ANOTHER BUSY MONDAY
I don't have a lot of time this afternoon so I'm just going to post a couple of links I've been holding.
The prohibitionists often claim that marijuana is not accepted as a remedy within the medical community. Not true, as evidenced by this report. The American Nurses Association, America's largest nursing group passed a resolution supporting med-pot use and research. According to Mary Lynn Mathre, a now retired nurse who first proposed it:
The ANA's recommendations are that patients should have safe access to therapeutic marijuana, that health care providers should be able to discuss marijuana with patients without threat of prosecution, that patients and med-pot providers not be subject to criminal penalties, and that the US federal government reclassify marijuana to remove it from its place in Schedule One on the controlled substances scale, a designation that places cannabis in the same category as heroin.

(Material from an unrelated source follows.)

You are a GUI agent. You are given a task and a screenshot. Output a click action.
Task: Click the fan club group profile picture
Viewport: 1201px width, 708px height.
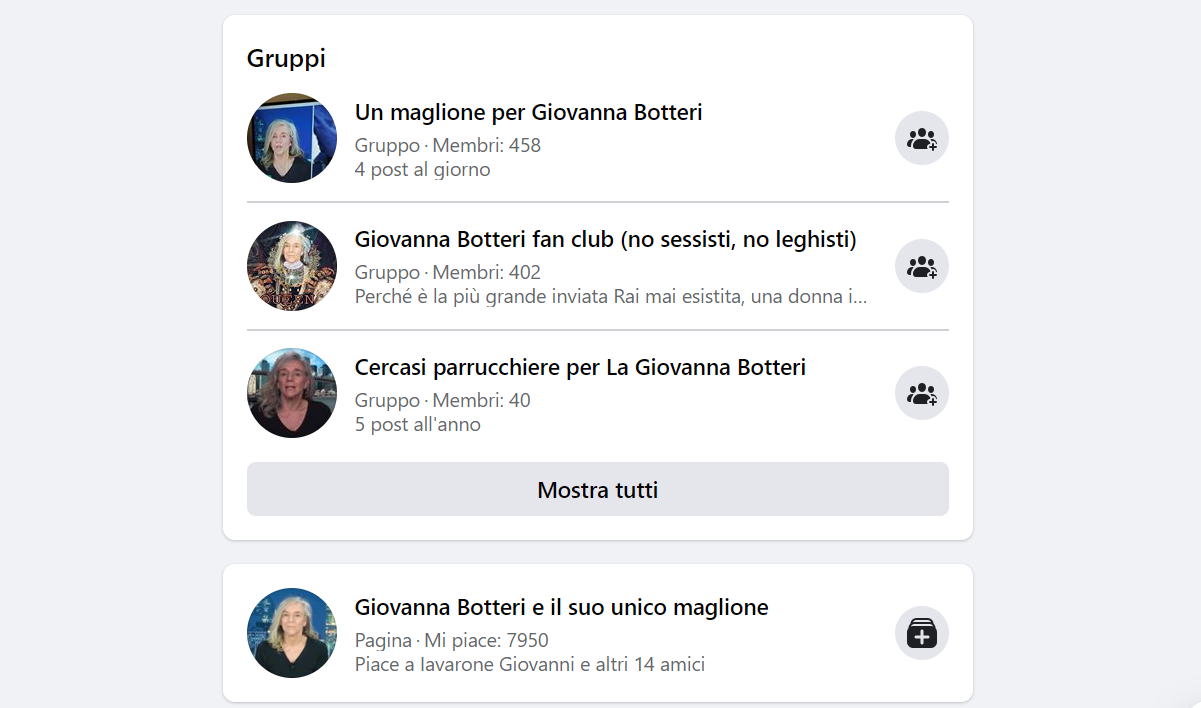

"It became obvious that the government's war on medical cannabis users, and on doctors and nurses who facilitated such use, would go on and on," said Mathre, "so I thought it important that we take a strong stand against the drug war policies, because all those policies do is cause pain and suffering to sick and dying people."
The prohibitionists also claim that the reform movement is driven by burned-out hippies who just want to get high. I doubt many of the members of Unitarian Universalists For Drug Policy Reform would fit that description. Their Statement of Conscience has been in the works since June 2000. The recently released final draft makes a compelling argument on ending the failed war on drugs and offers sensible alternatives to the illogical and ineffective prohibitionist policy of interdiction and incarceration. Check it out.
I'll be back with the news after 8:00 tonight.